Combining CP-ABE and KP-ABE by wrapping one with the other?

Question

I've looked around but can't find any discussion on using both CP-ABE and KP-ABE by simply wrapping one with the other. It seems like you'd be able to get more fine grained access control with a scheme like that. The lack of any information makes me suspect that I'm missing something. Would this be a advantageous setup and would there be any problems associated with doing something like that?

Answer 1

The question is old, but I leave the answer in case someone needs it in the future.

KP-ABE and CP-ABE are complementary cryptographic algorithms, and they exist not because one is better than the other but because they offer different advantages depending on what you are looking for.

The main advantage of CP-ABE is that the user who encrypts the information retains complete control over who accesses it. After all, they are the ones who decide the policy under which their data is accessed. For example, Alice wants to send a message to all users who are Engineers of Company A. Therefore; she defines a policy such that $AP = (Engineer\ AND\ Company_A)$.

KP-ABE, on the other hand, gives control to the key generator. The idea is not so much that the one who encrypts the information decides who accesses it, but that control is determined by the one who generates the keys. For example, Alice has an international delivery company and decides that Bob can access all information related to shipments to China and Kenya. She will define Bob's key under the policy $AP = (China\ AND\ Kenya)$.

So, let's consider the situation you describe and assume we use CP-ABE first and then KP-ABE.

We define $AP = (att_1\ AND\ att_2)$ and operate: $Enc_{CP-ABE}\ (PT,\ AP) = CT_{CP-ABE}$.

Only users whose key is $SK_{CP} = (att_1\|att_2)$ can access the information.

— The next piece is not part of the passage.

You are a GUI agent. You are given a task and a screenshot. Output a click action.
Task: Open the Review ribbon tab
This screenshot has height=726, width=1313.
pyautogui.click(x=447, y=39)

We continue with the KP-ABE encryption: We define $\mathbb{A} = (att_3 \| att_4)$ and operate: $Enc_{KP-ABE}\ (CT_{CP-ABE}, \mathbb{A}) = CT_{KP-ABE}$.

Only users whose key is such that $SK_{KP} = (att_3\ AND\ att_4)$ can access it.

When would it be useful? When you want a User to only be able to access information related to $att_3$ and $att_4$ and when that user is defined by $att_1$ and $att_2$.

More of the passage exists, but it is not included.